━━━ RECORDED DATA ━━━

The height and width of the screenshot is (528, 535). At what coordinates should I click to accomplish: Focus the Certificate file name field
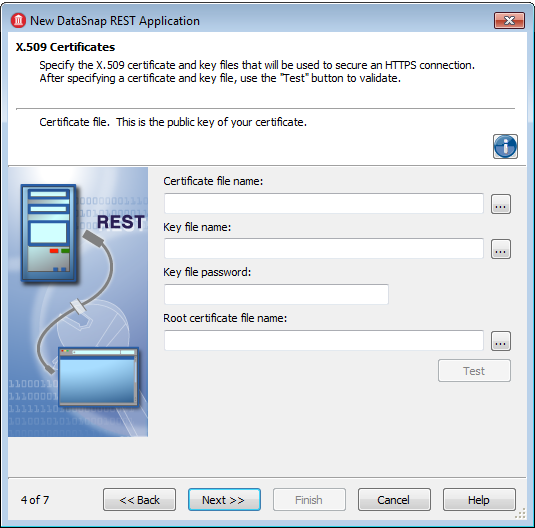pos(324,203)
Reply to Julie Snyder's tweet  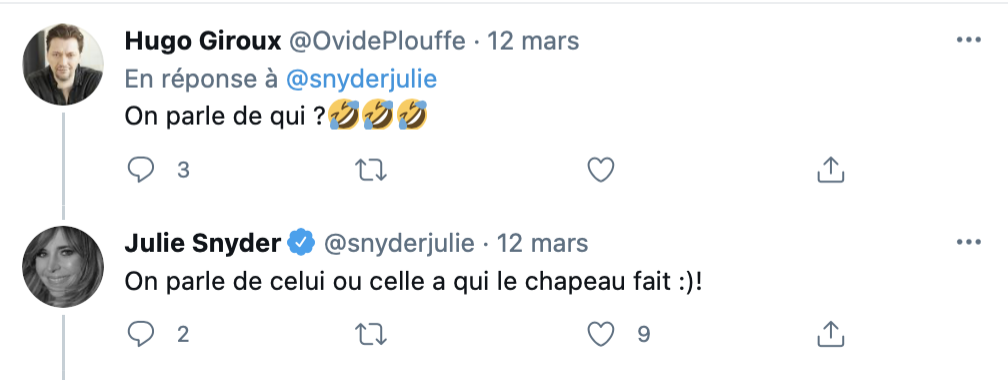click(141, 334)
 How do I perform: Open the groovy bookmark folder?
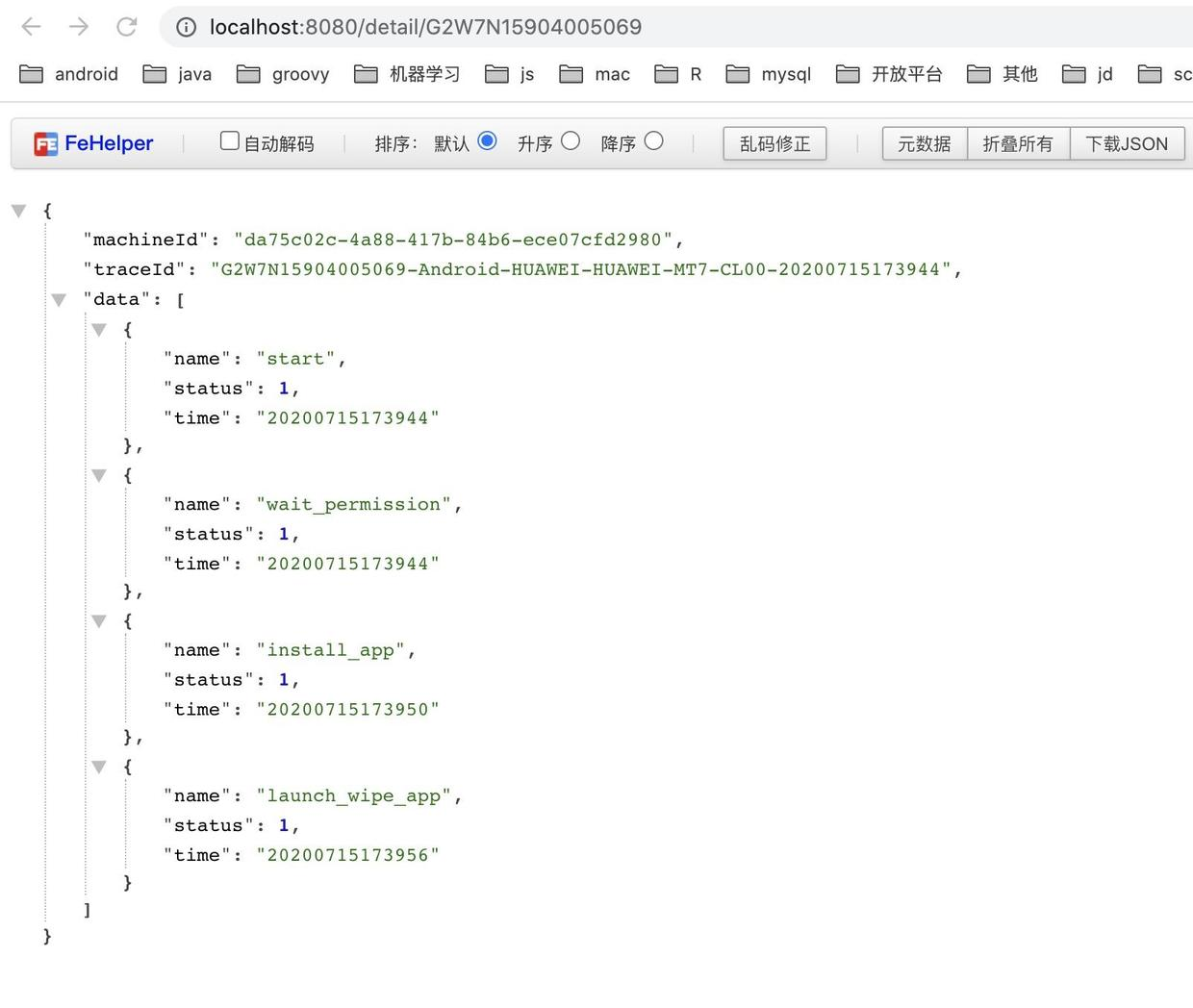coord(283,74)
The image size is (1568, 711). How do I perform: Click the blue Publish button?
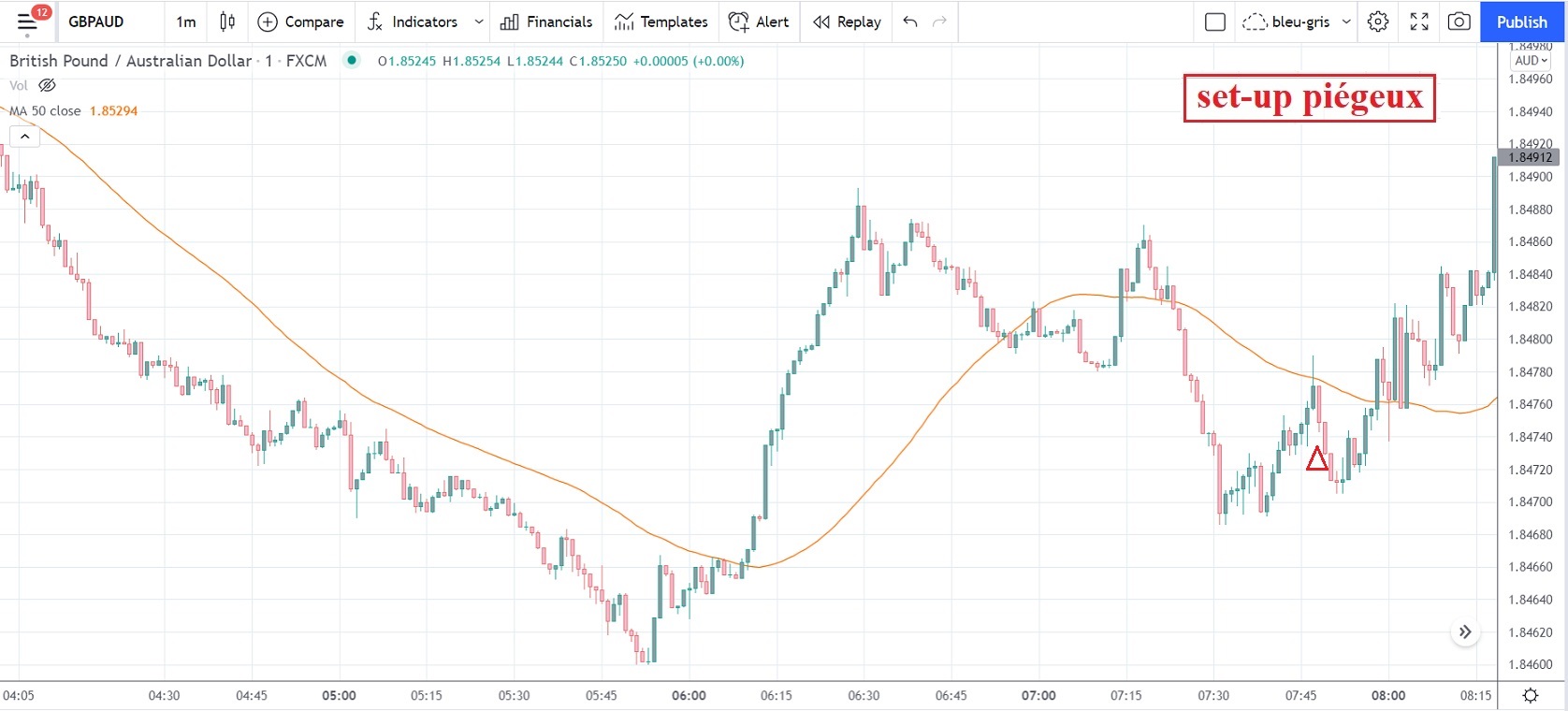point(1521,22)
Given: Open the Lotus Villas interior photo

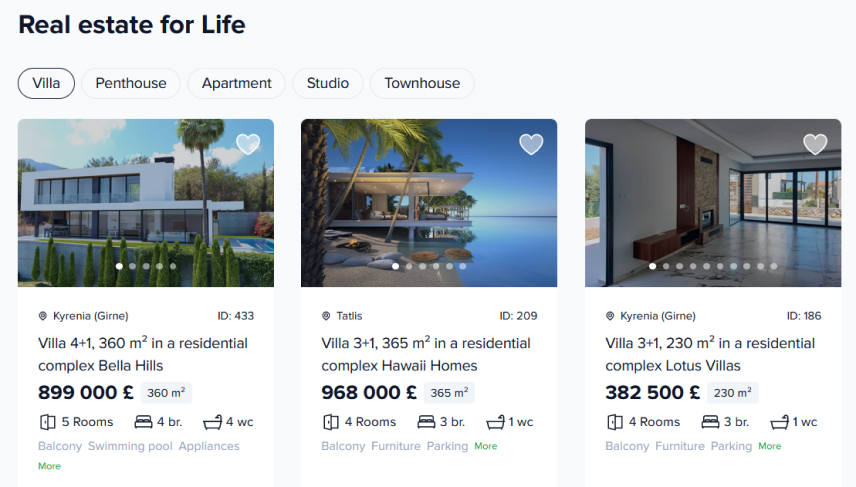Looking at the screenshot, I should (x=712, y=200).
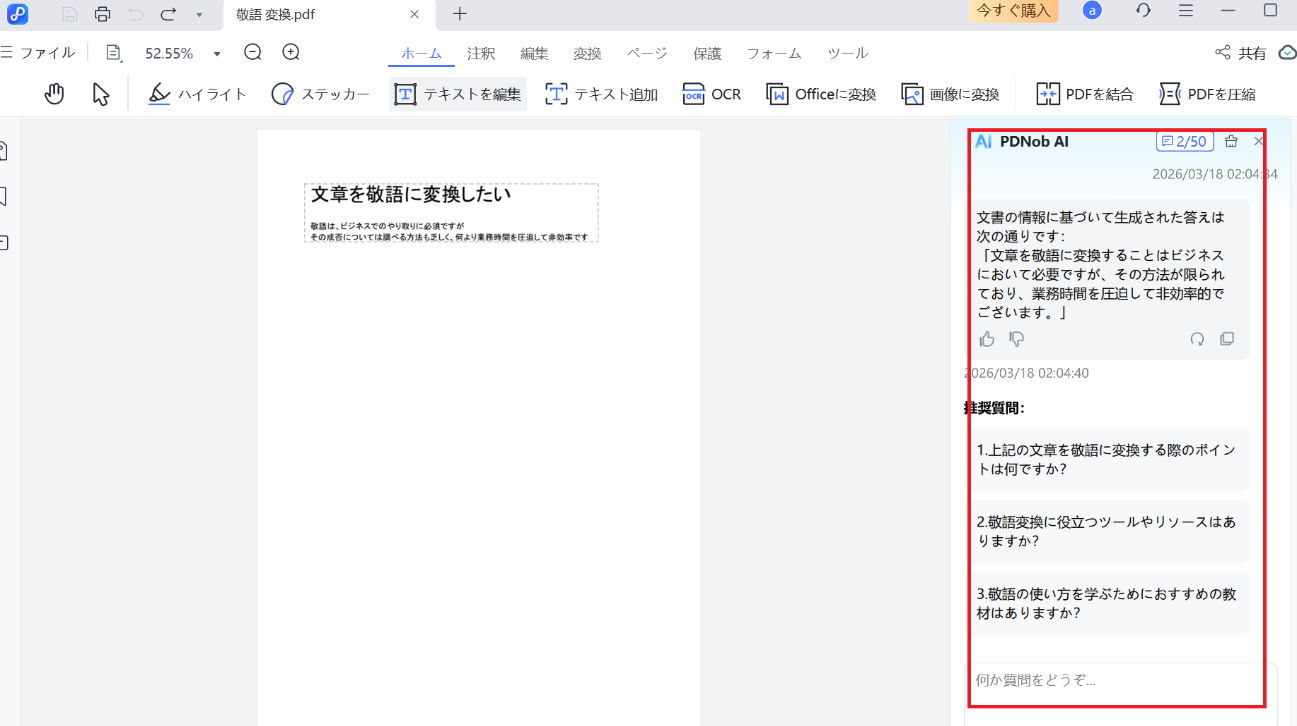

━━━

→ **EXERCISE REQUIREMENTS**
Retyped exactly, the lines from the one holding "The image size" through the last line of the data above are the whole answer. Pictures stay out.

→ **EXERCISE RESPONSE**
The image size is (1568, 711). How do I perform: Click the blue Publish button?
point(1521,22)
Given: Open the Lotus Villas interior photo

Looking at the screenshot, I should (x=712, y=200).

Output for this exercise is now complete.